**TASK GOAL:**
Output each line of the entries below as one string in a JSON list, skipping any blank lines.

-- Begin STORED RECORDS --

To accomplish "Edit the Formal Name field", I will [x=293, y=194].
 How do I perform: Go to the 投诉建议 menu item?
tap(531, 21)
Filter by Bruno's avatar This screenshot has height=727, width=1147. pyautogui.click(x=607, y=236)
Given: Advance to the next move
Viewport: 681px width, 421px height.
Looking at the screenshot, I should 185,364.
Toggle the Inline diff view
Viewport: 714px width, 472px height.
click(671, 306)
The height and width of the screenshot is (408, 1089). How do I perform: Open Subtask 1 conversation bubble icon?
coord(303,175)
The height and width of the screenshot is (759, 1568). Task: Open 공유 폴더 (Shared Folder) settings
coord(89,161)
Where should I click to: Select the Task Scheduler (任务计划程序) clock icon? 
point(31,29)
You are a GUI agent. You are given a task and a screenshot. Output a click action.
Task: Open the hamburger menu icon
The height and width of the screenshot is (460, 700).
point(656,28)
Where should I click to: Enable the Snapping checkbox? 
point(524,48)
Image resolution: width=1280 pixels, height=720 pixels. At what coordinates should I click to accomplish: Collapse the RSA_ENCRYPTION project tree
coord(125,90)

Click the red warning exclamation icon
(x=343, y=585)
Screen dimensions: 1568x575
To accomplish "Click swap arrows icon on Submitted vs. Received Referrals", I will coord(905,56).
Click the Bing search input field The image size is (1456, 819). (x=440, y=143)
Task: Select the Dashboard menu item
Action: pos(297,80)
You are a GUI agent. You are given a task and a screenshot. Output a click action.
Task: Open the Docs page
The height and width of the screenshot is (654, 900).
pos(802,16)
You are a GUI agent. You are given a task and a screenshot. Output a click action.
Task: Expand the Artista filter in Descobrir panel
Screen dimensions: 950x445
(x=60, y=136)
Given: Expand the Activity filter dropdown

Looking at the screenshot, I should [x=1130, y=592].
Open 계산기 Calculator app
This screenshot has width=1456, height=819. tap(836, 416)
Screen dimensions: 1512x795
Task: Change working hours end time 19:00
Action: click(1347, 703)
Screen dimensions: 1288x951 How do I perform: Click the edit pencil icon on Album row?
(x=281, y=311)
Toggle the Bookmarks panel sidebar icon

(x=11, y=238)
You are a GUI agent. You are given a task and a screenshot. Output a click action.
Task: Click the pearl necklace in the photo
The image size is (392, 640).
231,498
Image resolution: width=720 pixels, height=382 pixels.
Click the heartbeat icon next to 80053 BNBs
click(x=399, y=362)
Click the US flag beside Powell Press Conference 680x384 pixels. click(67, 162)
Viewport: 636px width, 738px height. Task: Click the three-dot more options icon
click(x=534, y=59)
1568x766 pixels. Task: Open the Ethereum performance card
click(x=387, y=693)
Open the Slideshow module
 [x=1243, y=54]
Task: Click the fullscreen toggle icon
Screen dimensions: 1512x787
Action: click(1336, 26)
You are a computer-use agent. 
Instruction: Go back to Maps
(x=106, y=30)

-- End STORED RECORDS --

**SOLUTION:**
[
  "To accomplish \"Edit the Formal Name field\", I will [x=293, y=194].",
  " How do I perform: Go to the 投诉建议 menu item?",
  "tap(531, 21)",
  "Filter by Bruno's avatar This screenshot has height=727, width=1147. pyautogui.click(x=607, y=236)",
  "Given: Advance to the next move",
  "Viewport: 681px width, 421px height.",
  "Looking at the screenshot, I should 185,364.",
  "Toggle the Inline diff view",
  "Viewport: 714px width, 472px height.",
  "click(671, 306)",
  "The height and width of the screenshot is (408, 1089). How do I perform: Open Subtask 1 conversation bubble icon?",
  "coord(303,175)",
  "The height and width of the screenshot is (759, 1568). Task: Open 공유 폴더 (Shared Folder) settings",
  "coord(89,161)",
  "Where should I click to: Select the Task Scheduler (任务计划程序) clock icon? ",
  "point(31,29)",
  "You are a GUI agent. You are given a task and a screenshot. Output a click action.",
  "Task: Open the hamburger menu icon",
  "The height and width of the screenshot is (460, 700).",
  "point(656,28)",
  "Where should I click to: Enable the Snapping checkbox? ",
  "point(524,48)",
  "Image resolution: width=1280 pixels, height=720 pixels. At what coordinates should I click to accomplish: Collapse the RSA_ENCRYPTION project tree",
  "coord(125,90)",
  "Click the red warning exclamation icon",
  "(x=343, y=585)",
  "Screen dimensions: 1568x575",
  "To accomplish \"Click swap arrows icon on Submitted vs. Received Referrals\", I will coord(905,56).",
  "Click the Bing search input field The image size is (1456, 819). (x=440, y=143)",
  "Task: Select the Dashboard menu item",
  "Action: pos(297,80)",
  "You are a GUI agent. You are given a task and a screenshot. Output a click action.",
  "Task: Open the Docs page",
  "The height and width of the screenshot is (654, 900).",
  "pos(802,16)",
  "You are a GUI agent. You are given a task and a screenshot. Output a click action.",
  "Task: Expand the Artista filter in Descobrir panel",
  "Screen dimensions: 950x445",
  "(x=60, y=136)",
  "Given: Expand the Activity filter dropdown",
  "Looking at the screenshot, I should [x=1130, y=592].",
  "Open 계산기 Calculator app",
  "This screenshot has width=1456, height=819. tap(836, 416)",
  "Screen dimensions: 1512x795",
  "Task: Change working hours end time 19:00",
  "Action: click(1347, 703)",
  "Screen dimensions: 1288x951 How do I perform: Click the edit pencil icon on Album row?",
  "(x=281, y=311)",
  "Toggle the Bookmarks panel sidebar icon",
  "(x=11, y=238)",
  "You are a GUI agent. You are given a task and a screenshot. Output a click action.",
  "Task: Click the pearl necklace in the photo",
  "The image size is (392, 640).",
  "231,498",
  "Image resolution: width=720 pixels, height=382 pixels.",
  "Click the heartbeat icon next to 80053 BNBs",
  "click(x=399, y=362)",
  "Click the US flag beside Powell Press Conference 680x384 pixels. click(67, 162)",
  "Viewport: 636px width, 738px height. Task: Click the three-dot more options icon",
  "click(x=534, y=59)",
  "1568x766 pixels. Task: Open the Ethereum performance card",
  "click(x=387, y=693)",
  "Open the Slideshow module",
  " [x=1243, y=54]",
  "Task: Click the fullscreen toggle icon",
  "Screen dimensions: 1512x787",
  "Action: click(1336, 26)",
  "You are a computer-use agent. ",
  "Instruction: Go back to Maps",
  "(x=106, y=30)"
]